No, immutables are preferred. This is why starting in 0.6 they are called struct
and mutable struct
instead of immutable
and type
as they were in 0.5 and earlier.
I don’t know or understand the details or internals, but those who do have said the compiler has an easier time optimizing structs. That structs of isbits
are also isbits
and allocate no memory when creating them:
julia> struct tuplewrap{N}
floats::NTuple{N,Float64}
ints::NTuple{N,Int}
end
julia> using BenchmarkTools
julia> @benchmark tuplewrap(ntuple(i -> 0.0, Val(20)), ntuple(i -> 0, Val(20)))
BenchmarkTools.Trial:
memory estimate: 0 bytes
allocs estimate: 0
--------------
minimum time: 57.336 ns (0.00% GC)
median time: 57.337 ns (0.00% GC)
mean time: 58.824 ns (0.00% GC)
maximum time: 95.378 ns (0.00% GC)
--------------
samples: 10000
evals/sample: 983
julia> isbits(tuplewrap(ntuple(i -> 0.0, Val(20)), ntuple(i -> 0, Val(20))))
true
are also really convenient.
And you don’t always necessarily want to hold them in an array / RefValue / field of a mutable struct.

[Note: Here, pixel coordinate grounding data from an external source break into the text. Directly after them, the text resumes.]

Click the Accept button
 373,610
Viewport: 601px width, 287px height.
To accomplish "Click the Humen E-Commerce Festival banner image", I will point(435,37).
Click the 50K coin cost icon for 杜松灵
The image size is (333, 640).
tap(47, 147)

But I agree. When you do, it’d be nice for it to be much easier / more convenient to mutate them.
In this case, with
struct A
a::Int64
b::Int64
end
the easiest thing would be to reinterpret a_array from an n
length vector of As to a 2 x n
matrix of Int64.
I do think like that much of this seems transparent, which makes it easier to understand and reason about. structs
go on the stack and can’t be modified, mutable structs
are references, so creating them allocates memory on the heap, but we can modify them.
I did also notice that small arrays in Fortran are stack allocated too (even when they’re of unknown size, with -fstack-arrays
), but you have no problem editing their contents.
On that note, when it comes to editing contents, I found that for Julia code the first thing I have to do is actually extract every single element from the arrays, like (eg, with Base.Cartesian.@nextract
):
U_1 = U[1]
U_2 = U[2]
...
U_n = U[n]
# do work
U[1] = U_1
U[2] = U_2
...
U[n] = U_n
or performance would be crippled. With Fortran, it did not seem to make any difference at all. But I’m guessing all that means is that gfortran was more aggressive about creating temporaries and rearranging my operations/indexes to get the same effect.
Granted, code where you’re constantly mutating things can be ugly.